▶ _What you need to do_: Write out the tube-circuit discussion from "White Cathode Follower: 2-tube, cathode" to "I know... :?", keeping every word and mark unchanged.

━━━ Source extract

Well, no. Take the output-to-input feedback off before you study the basic stage. Plate-loaded 12AX7 is resistance-coupled to 6SN7 grid, 6SN7 is plate-loaded with a transformer.

White Cathode Follower: 2-tube, cathode follower plus plate follower all in series across the power supply. Both tubes are similar (nominally equal), not like an AX7 and SN7. The WCF is a semi-push-pull affair. It is wasteful of supply voltage but gives the best ratio of damping to supply current of any transformerless tube stage. A WCF typically will not give the large voltage swing you need for a vari-Mu limiter's rectifier. The 175's synergy comes with the transformer: you have 10K push-pull to whack voltage into the rectifier, and also 600Ω floating to drive a low-Z line.
 
:shock:
Oh my.
the more I learn...the less I know... :?

I'll keep on plodding though. Thanks for your patience and idiot level explanations :grin:

Chepkf
 
right after having been stuck under our irritating Vx for most of the last 2 days, I have at last had a chance to get to the mods.
All good.

━━━━━━
━━━ Data listing

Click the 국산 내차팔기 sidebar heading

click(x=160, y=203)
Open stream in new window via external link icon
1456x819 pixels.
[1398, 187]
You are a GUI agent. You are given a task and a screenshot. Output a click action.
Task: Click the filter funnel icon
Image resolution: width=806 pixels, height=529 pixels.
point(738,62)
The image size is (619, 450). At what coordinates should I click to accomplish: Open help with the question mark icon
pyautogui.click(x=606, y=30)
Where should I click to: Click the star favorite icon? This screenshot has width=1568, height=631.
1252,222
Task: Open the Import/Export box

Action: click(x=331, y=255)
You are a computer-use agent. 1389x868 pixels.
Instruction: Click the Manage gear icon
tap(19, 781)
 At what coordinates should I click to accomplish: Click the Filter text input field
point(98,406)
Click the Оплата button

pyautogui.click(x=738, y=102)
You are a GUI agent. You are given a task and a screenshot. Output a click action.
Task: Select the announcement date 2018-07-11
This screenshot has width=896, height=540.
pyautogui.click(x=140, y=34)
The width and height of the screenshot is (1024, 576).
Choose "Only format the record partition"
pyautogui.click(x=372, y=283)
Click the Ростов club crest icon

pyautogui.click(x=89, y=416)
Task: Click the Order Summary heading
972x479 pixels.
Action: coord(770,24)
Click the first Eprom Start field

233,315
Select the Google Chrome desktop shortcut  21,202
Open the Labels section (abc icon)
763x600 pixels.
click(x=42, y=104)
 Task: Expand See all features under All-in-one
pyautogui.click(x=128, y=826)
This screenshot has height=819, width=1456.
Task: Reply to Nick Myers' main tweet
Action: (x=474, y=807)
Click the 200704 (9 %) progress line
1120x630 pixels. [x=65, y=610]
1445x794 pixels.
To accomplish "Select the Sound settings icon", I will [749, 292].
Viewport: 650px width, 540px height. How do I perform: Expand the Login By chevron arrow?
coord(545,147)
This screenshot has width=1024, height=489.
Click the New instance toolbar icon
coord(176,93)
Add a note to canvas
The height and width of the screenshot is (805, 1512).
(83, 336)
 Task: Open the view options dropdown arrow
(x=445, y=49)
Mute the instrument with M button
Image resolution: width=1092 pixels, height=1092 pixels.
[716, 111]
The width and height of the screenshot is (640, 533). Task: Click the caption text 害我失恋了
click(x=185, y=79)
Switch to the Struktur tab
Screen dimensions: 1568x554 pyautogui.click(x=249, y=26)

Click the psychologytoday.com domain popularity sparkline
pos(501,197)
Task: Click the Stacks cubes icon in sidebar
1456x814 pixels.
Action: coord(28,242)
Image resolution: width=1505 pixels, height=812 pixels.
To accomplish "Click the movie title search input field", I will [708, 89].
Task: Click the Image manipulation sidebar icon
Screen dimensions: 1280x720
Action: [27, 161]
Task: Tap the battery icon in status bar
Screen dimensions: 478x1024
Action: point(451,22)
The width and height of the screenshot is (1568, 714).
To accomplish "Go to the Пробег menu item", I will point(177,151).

━━━━━━

▶ _Task solution_:
White Cathode Follower: 2-tube, cathode follower plus plate follower all in series across the power supply. Both tubes are similar (nominally equal), not like an AX7 and SN7. The WCF is a semi-push-pull affair. It is wasteful of supply voltage but gives the best ratio of damping to supply current of any transformerless tube stage. A WCF typically will not give the large voltage swing you need for a vari-Mu limiter's rectifier. The 175's synergy comes with the transformer: you have 10K push-pull to whack voltage into the rectifier, and also 600Ω floating to drive a low-Z line.
 
:shock:
Oh my.
the more I learn...the less I know... :?